Uva di Trebbiano e di Malvasia da vigneti sui 350 metri di quota, fatto in caratelli “di varie grandezze” dove resta cinque anni prima di andare in bottiglia, dice la scheda aziendale. 

Buono e confortante. 

Limpido ma non cristallino, di un colore ambrato scarico, appena velato, che non evoca certe tonalità caramellose oggi tanto diffuse e talvolta un po’ artificiose. E’ soprattutto al naso, però, che colpisce, con una trama granulosa, rarefatta e gentile di datteri schiacciati e di melata, con accenni di miele di acacia e di sulla. Nulla di troppo penetrante né di troppo intenso: è il bouquet che basta per sapere di antico. 

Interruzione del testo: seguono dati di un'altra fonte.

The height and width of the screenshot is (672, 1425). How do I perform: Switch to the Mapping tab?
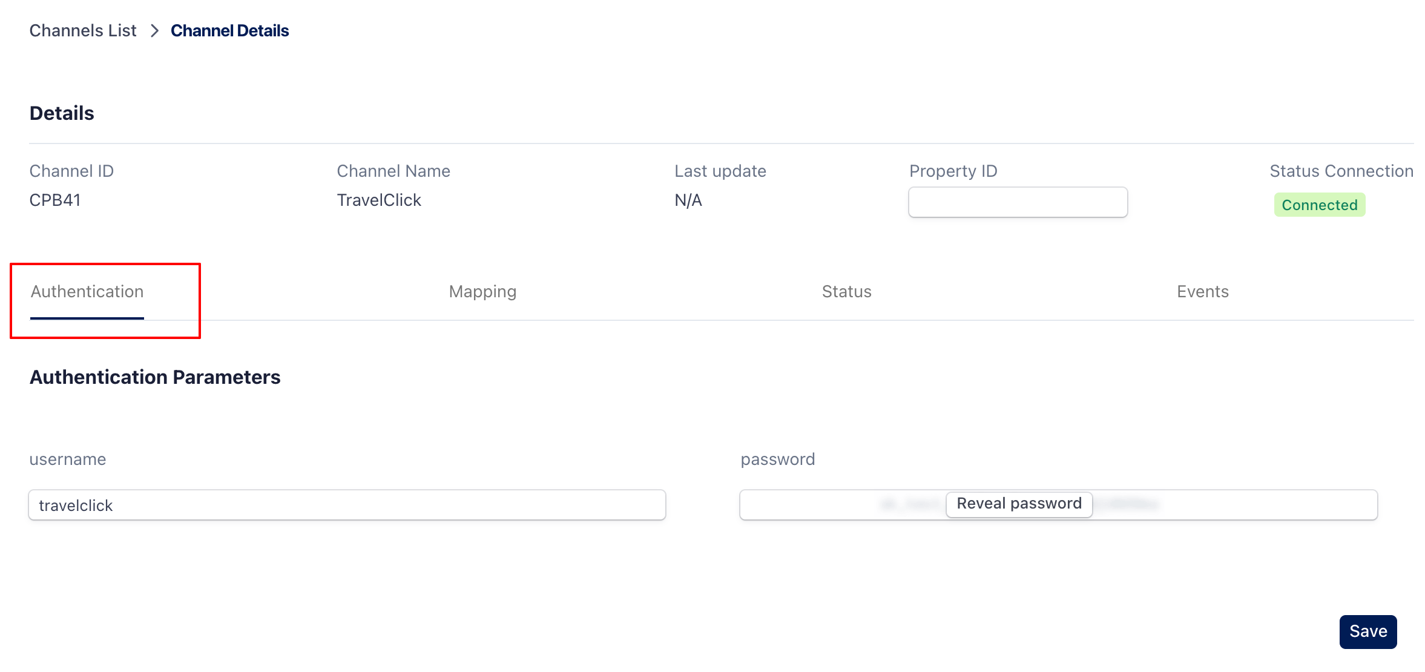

In bocca non è da meno. La piacevole granulosità olfattiva di traduce al palato in una dolcezza quasi cremosa, intensa ma misurata, niente affatto stucchevole, che produce un gusto lungo, lineare, composto. Perfino cangiante. 

Io l’ho gustato con dolci speziati come il panforte o i cavallucci e l’ho finito a piccoli sorsi, durante la successiva la conversazione. La sua pulizia non “incolla” infatti la lingua. Casomai, coi suoi 16°, la scioglie.  Peccato che ne abbiano fatte solo 620 bottiglie da 0,375 cl.